Gadir-i Hum gerçeğini yok saymak kimseye fayda sağlamaz

Gadir-i Hum Bayramının ardından bu konuda bir analiz yapmak istedik. İslam âlemi için o kadar mühim bir hadisenin toplumun bir kesimi tarafından görülmek istenmemesinin altında yatan en önemli sebep devlet ricalinin bu konuya önem göstermemesinden kaynaklanmıştır.

Son zamanlarda uygulanan Cumhurbaşkanlık sisteminin oluşturduğu algı yönetimi ve kudreti yüzünden hemen herkes Sayın Cumhurbaşkanının ağzından çıkan söze bakıyor.

Ülkemizde yaşayan onlarca azınlık ve farklı dinlerden vatandaşlarının önemli gün ve gecelerini kutlama mesajları yayınlayan devlet ricalinin Gadir-i Hum Bayramını görmezden gelmesinin ne devletimize ne milletimize ne de inancımıza bir faydası dokunmaz. Aksine hakikati gizlemek gibi bir vebale ortak olunur ki mahşerde hesap vermek de o nispette zor olur.
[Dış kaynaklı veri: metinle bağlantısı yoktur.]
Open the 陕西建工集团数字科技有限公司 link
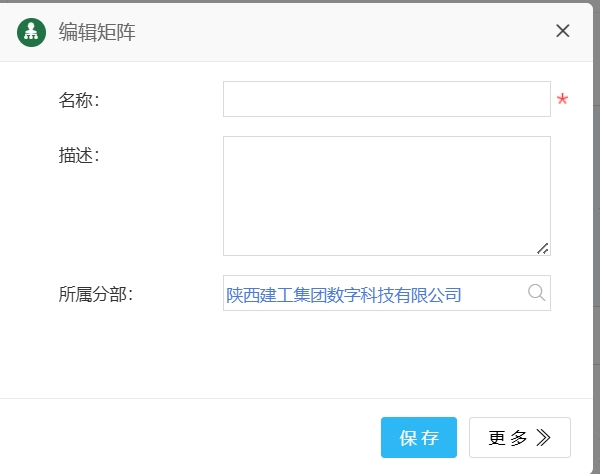Image resolution: width=600 pixels, height=474 pixels. point(344,294)
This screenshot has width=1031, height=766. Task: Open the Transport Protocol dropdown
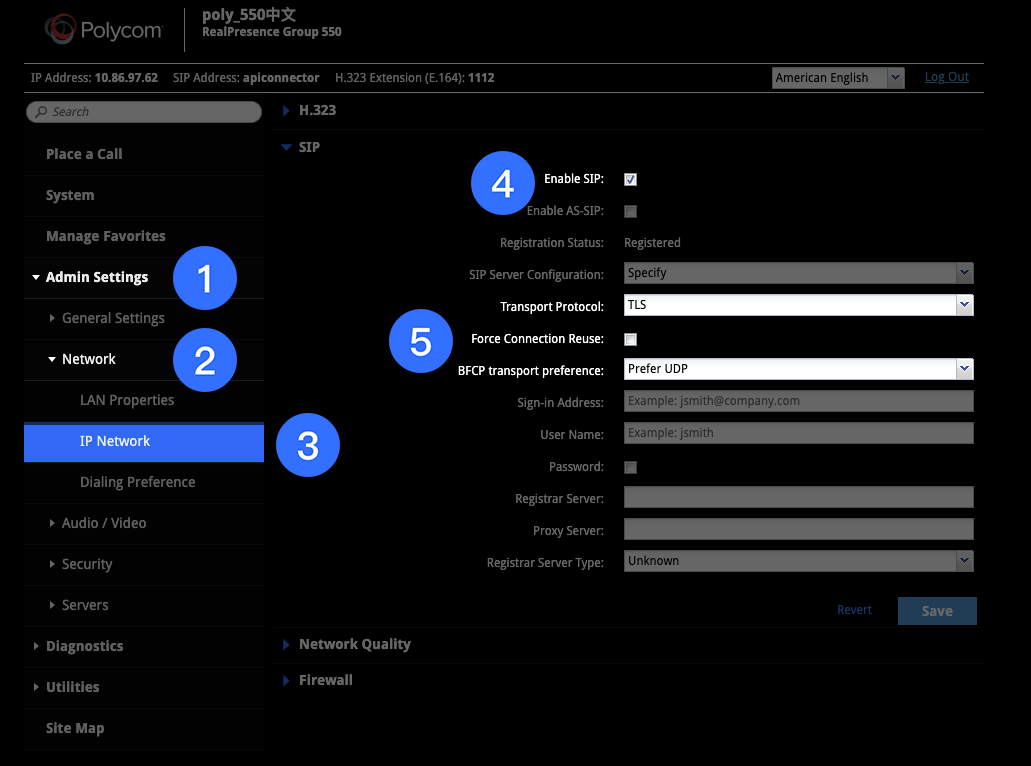[798, 305]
Toplumsal mutabakat şarttır

Bu analizi kimseyi kırmak, dökmek ya da ötekileştirmek adına yapmadık. Aksine, ötekileşme manasına gelen sahip çıkmamak fiilinin toplumsal birliğimize, kardeşliğimize zararı olabileceğini hatırlatmak ve empati yapmanızı sağlamak istedik. Birlikte yaşama kültürü, birbirimize tahammül gibi zor bir sorumluluğu beraberinde getirir. Hele de 85 milyonun sorumluluğunu yüklenen devlet ricali, bunu asla göz ardı etmemeli, edemez.

Bu ülkede Alevi’siyle Sünni’siyle yaşayan bazı vatandaşlarımızın Gadir-i Hum gibi önem verdikleri bir bayramları vardır. Hıristiyan vatandaşların inancını paylaşmadığınız halde; Yortu Bayramı, Paskalya Bayramı, Noel günü gibi özel günlerini kutladığınız gibi Gadir-i Hum Bayramını bayram kabul edenler de bayramlarının kutlanmasını arzu ederler.
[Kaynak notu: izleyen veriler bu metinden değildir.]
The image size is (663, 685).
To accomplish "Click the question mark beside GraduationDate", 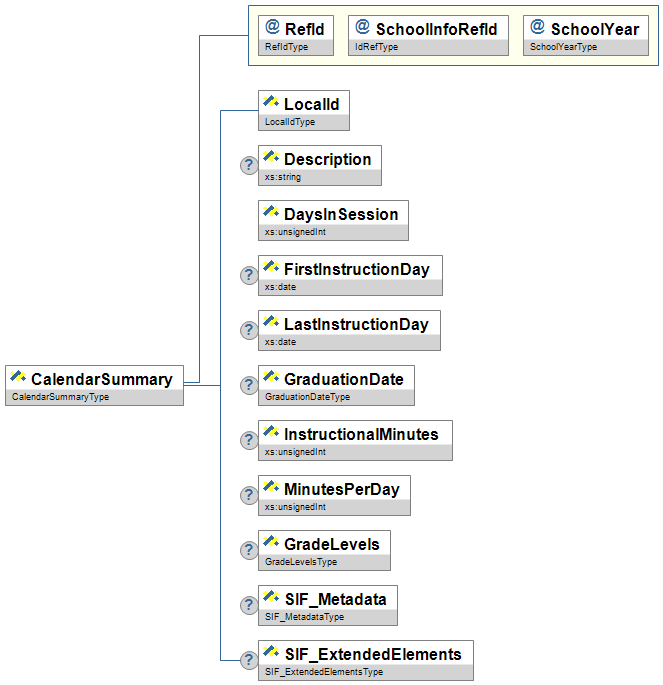I will click(249, 386).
Ötekileştirmek değil, empati fayda sağlar… Toplum olarak empati eksikliğimizi BTP lideri Hüseyin Baş, dile getirmişti: “Türkiye’nin en ciddi sorunu empati kurabilme yeteneğimizi kaybetmiş olmamızdır. Biz empati kuramıyoruz, kurmuyoruz. Birçok sebep sayılabilir, ama vakıa ortada böyle bir özelliğimiz kalmadı. Hem diyoruz ki; insanlara adaleti sağlayacağız, hem diyoruz ki; Peygamberimiz ‘kendine yapılmasını istemediğin şeyi başkasına yapma’ hem de her türlü adaletsizliğin daniskasını yapabiliyoruz.”
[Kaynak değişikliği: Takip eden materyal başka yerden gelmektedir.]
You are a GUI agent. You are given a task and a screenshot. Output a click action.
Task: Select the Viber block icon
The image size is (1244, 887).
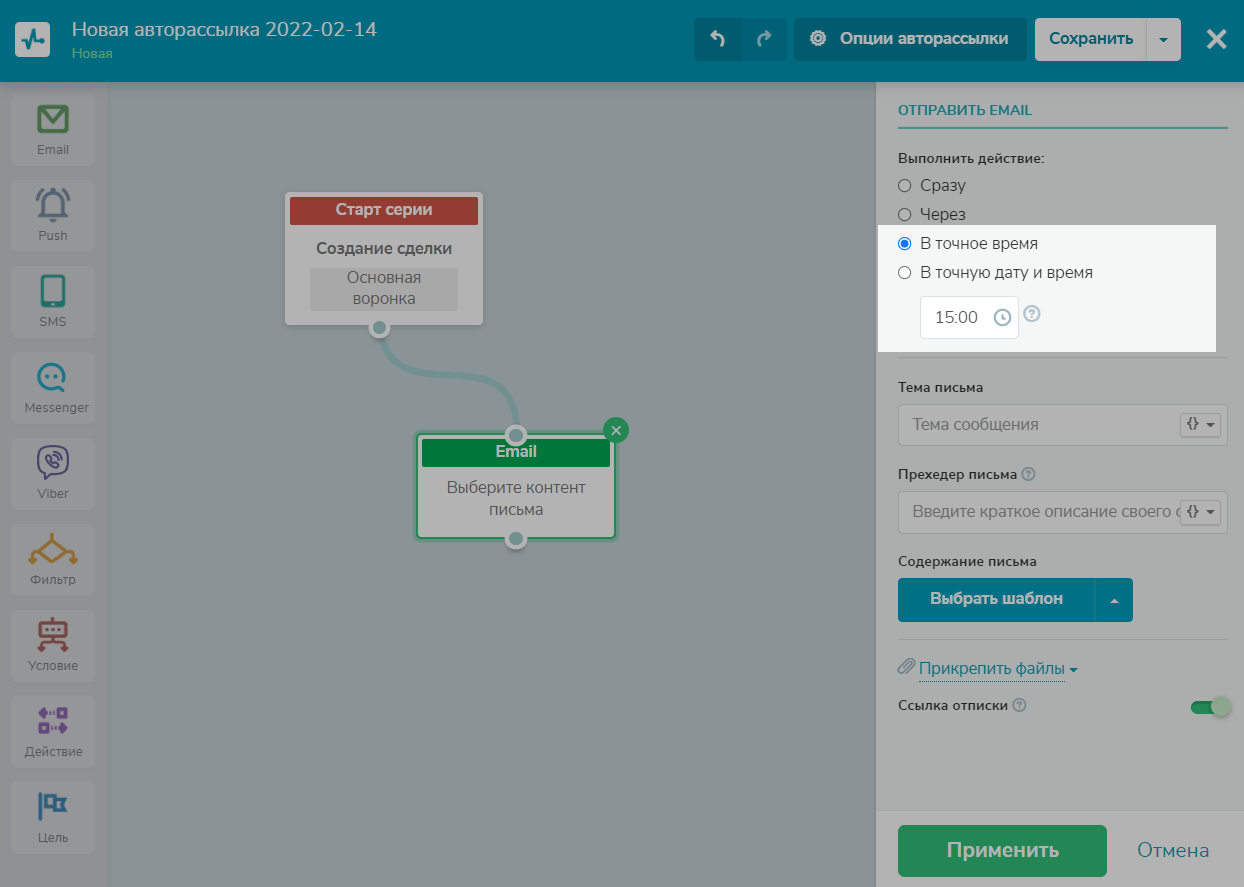(53, 472)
Farklı düşünenlere empati yapmalarını sağlayabildiysek kendimizi mutlu hissederiz.

(Devam edecek…)

Önerilen Makale

Gadir-i Hum Bayramı hakkında bilinmesi gerekenler -6-

Gadir-i Hum hutbesinden sonra en son ayet olarak Maide suresinin 3. ayeti nazil olmuştur. Bu …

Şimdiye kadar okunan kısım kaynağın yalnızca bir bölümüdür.